**PROVIDED DATA:**
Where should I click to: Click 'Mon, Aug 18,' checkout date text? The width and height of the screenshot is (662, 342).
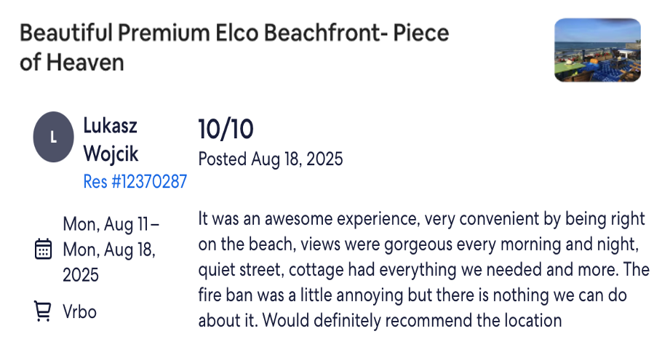109,250
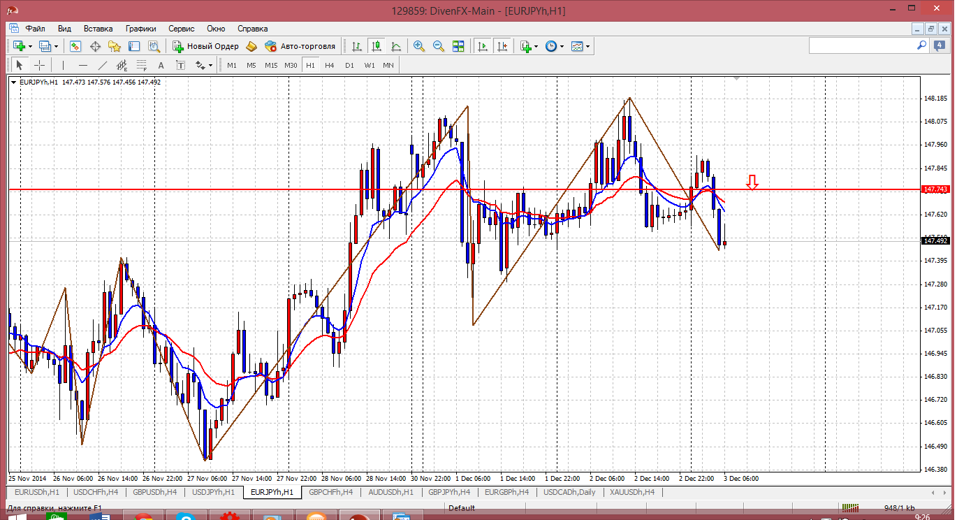
Task: Click the Новый Ордер button
Action: point(206,46)

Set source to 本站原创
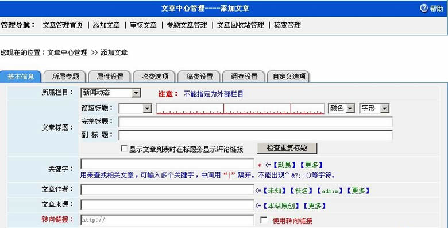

**REQUIREMENT:** Transcribe the records above exactly, skipping pictures.

**EXERCISE ANSWER:**
Where should I click to: Click 'Mon, Aug 18,' checkout date text? The width and height of the screenshot is (662, 342).
109,250
Task: Click the Новый Ордер button
Action: point(206,46)

Set source to 本站原创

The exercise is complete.